Like prior incarnations of the title, Final Fantasy V features active time battles with a diverse job system, in which case it’s typically a good idea to have two of the primary characters as fighters and the other two as magicians. Boss fights tend to be more challenging than average for a Final Fantasy title as with before, and at times the class system can seem slightly restrictive since, when learning skills from one job, a character can only have one other skill, active or passive, from another job, unless a character is a Freelancer, in which case they can pick two active or passive abilities. A major Anti-Frustration Feature added to the iOS version is that if the player dies in a battle, standard or boss, they can “Resume” from the title menu at the spot before which they died, saving plenty of time and annoyance, and accounting for solid gameplay in the end.

The menus and shopping generally aren’t taxing, and while save points can seem poorly-placed at times, many boss fights preceded by dungeon stretches without them, the aforementioned “Resume” feature somewhat rectifies that particular situation. There’s also occasionally poor direction on how to advance the game, although late-game quests such as the search for the ability to unseal the twelve Legendary Weapons are actually completely optional, the player then able to dive right into the final dungeon if they wish to beat the game more quickly, although not doing sidequests then can somewhat increase the difficulty twofold. Even so, interaction helps the game far more than hurts.

The story is somewhat generic for a Final Fantasy title, focusing on Four Light Warriors destined to save the day and four Crystals, although the primary protagonists have sufficient development, alongside plenty of backstory, and alongside a solid translation (its only real shortcoming being the retention of Japanese names such as Hiryu for a dragon occasionally used as transportation), the plot also helps more than hurts.

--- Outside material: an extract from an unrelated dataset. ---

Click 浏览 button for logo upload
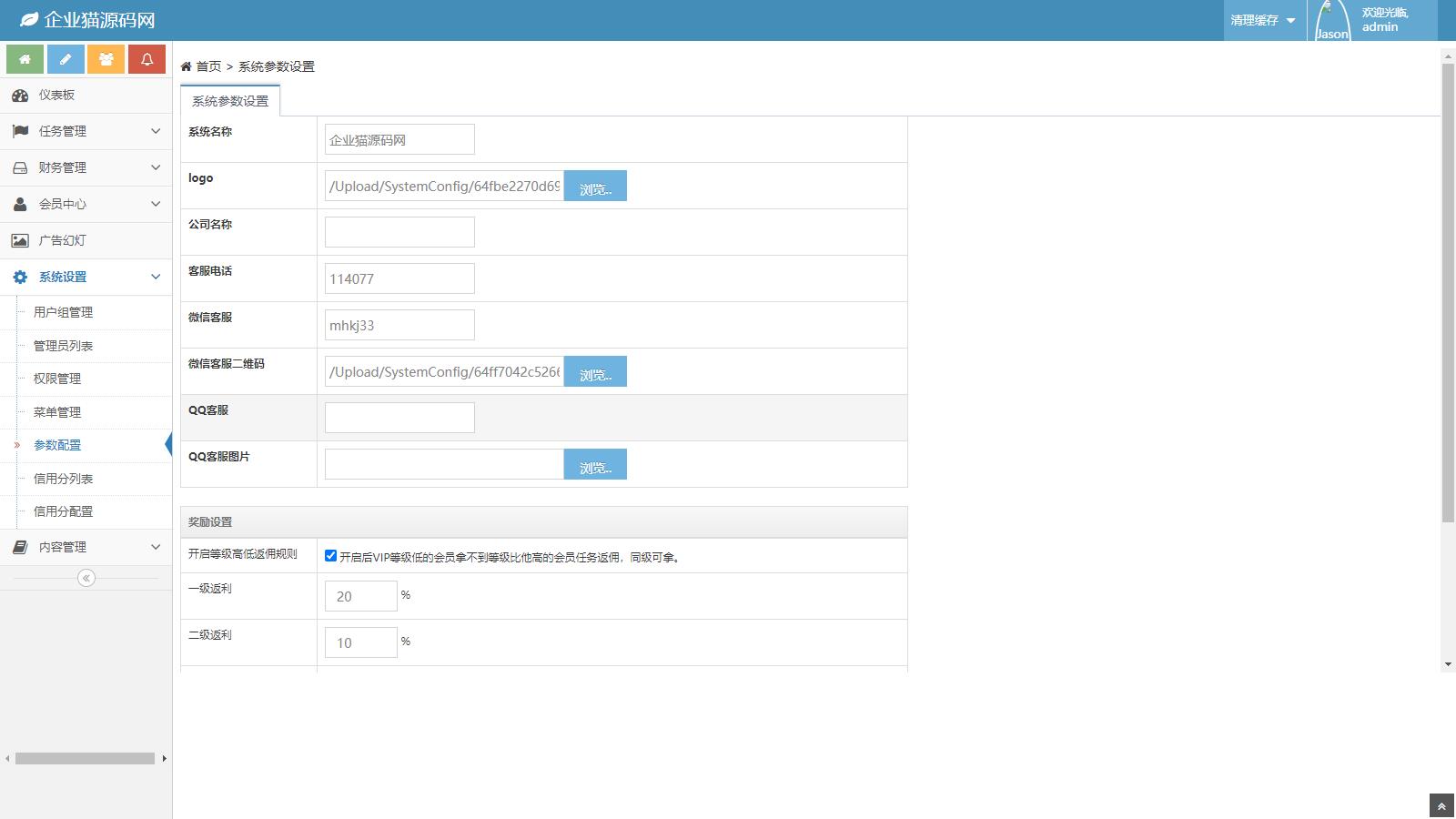1456x819 pixels. (x=595, y=187)
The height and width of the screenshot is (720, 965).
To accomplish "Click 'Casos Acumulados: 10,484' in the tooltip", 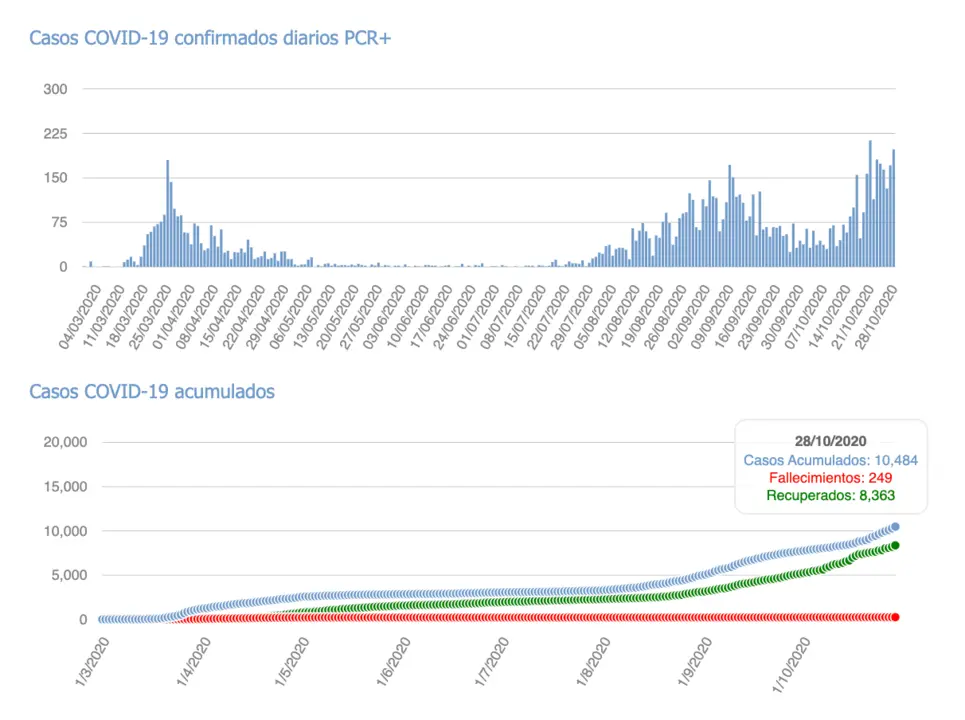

Nobuo Uematsu’s soundtrack is one of the fifth entry’s high points, with a central theme and several remixes of it, and while there are occasional silent points, the music is pleasant.

The graphics also look nice, getting something of an overhaul for the iOS port, with taller character sprites that show diverse emotions, although foes in battle remain inanimate.

Finally, a straightforward playthrough, if players are lucky, can take as little as fifteen hours, although sidequests such as acquiring all twelve Legendary Weapons and unlocking hidden summon spells can boost playtime to around thirty hours. In the end, Final Fantasy V for iOS devices is undoubtedly the ideal port of the title, featuring a diverse class system with plentiful customization, solid control, an enjoyable narrative and translation, superb sound and graphics, and plentiful lasting appeal. It’s one of the harder installments of the series, however, but is nonetheless worth a look for series newcomers and veterans alike.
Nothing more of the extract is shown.